How Nostalgia Can Help Boost Creativity
I was driving home from work on Monday, and I scrolled aimlessly through my old music playlists until I came across a band that I was once entirely obsessed with. It was the first band that I’d listened to that spoke to me in a way that no other band had before, and my love for that band came to inform my love of pop punk music.
So here I was, 28 years old, having a creative existential crisis, as one does, and I suddenly felt whole again listening to this band that meant so much to me when I was 14.
The windows were down, my arm hung out onto the hot black metal of the first car I bought 10 years ago as a graduation gift for myself.

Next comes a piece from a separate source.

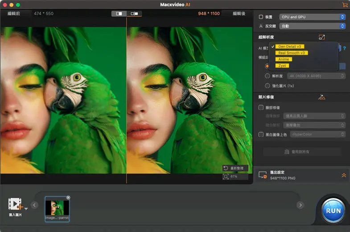Screen dimensions: 350x232
Task: Select the 4K resolution radio button
Action: tap(268, 76)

The weather was the epitome of a perfect Northern California summer day. Not too hot, but sunny as could be.
I was thinking about my life, and about the novel I’m trying to write and put into the world. I was thinking about my to-do list at work. I was thinking about the grad school applications I needed to get done, and the essays I needed to write. And suddenly I was taken aback by how much I loved it all.
My nostalgia trip reminded me what it was like to love something so much that you would do anything to be close to it. In the same way that my 14 year old self was going to small dingy punk rock clubs and screaming at the top of my lungs for this band she loved so much, 28 year old me is doing anything she can to get close to writing. Applying to grad school. Working in book publishing. Writing (maybe terrible) novel drafts. And that’s really that’s all that matters at the end of the day.
If you’re ever in a creative lull, some advice: Remind yourself why you started. Whether it’s reading a book that meant everything to you as a kid, or listening to a song that you had on repeat so much that you scratched your CD, or looking up pieces of art that made you feel something. Breathe it in, and remind yourself why you’re here and that what you are doing matters.